- [Exercise description]:
In the entries that follow, the lines from the one with "Select manage.py in project tree" through the one with "The height and width of the screenshot is (602, 798)." are the ones to write out, exactly and with both ends included. Nothing else should appear.

- [Material supplied]:
►
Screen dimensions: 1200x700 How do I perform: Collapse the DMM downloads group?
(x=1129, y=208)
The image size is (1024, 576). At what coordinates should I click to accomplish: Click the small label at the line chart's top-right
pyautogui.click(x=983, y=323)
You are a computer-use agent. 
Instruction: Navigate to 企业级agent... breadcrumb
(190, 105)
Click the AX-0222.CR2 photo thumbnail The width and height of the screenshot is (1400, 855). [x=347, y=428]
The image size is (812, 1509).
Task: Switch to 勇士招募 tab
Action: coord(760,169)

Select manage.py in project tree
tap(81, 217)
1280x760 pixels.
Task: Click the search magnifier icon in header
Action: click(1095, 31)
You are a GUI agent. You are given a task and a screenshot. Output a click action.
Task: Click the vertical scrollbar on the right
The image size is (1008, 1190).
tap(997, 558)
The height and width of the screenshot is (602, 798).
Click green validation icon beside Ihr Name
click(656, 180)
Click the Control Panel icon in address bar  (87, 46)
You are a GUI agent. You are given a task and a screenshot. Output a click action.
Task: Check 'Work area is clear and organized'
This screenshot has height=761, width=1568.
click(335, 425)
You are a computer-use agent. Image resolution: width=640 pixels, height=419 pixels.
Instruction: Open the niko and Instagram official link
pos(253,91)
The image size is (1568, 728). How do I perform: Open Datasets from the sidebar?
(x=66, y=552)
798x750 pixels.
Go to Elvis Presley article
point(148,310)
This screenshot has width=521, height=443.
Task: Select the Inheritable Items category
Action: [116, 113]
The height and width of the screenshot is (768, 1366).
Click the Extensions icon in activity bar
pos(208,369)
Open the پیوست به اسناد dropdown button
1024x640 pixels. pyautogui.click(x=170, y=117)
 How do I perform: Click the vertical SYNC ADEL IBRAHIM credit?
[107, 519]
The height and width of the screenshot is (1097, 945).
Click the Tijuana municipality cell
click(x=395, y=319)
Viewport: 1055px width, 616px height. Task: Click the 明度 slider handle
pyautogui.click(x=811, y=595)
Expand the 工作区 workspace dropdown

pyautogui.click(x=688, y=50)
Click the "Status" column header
◄
- [Your solution]:
Select manage.py in project tree
tap(81, 217)
1280x760 pixels.
Task: Click the search magnifier icon in header
Action: click(1095, 31)
You are a GUI agent. You are given a task and a screenshot. Output a click action.
Task: Click the vertical scrollbar on the right
The image size is (1008, 1190).
tap(997, 558)
The height and width of the screenshot is (602, 798).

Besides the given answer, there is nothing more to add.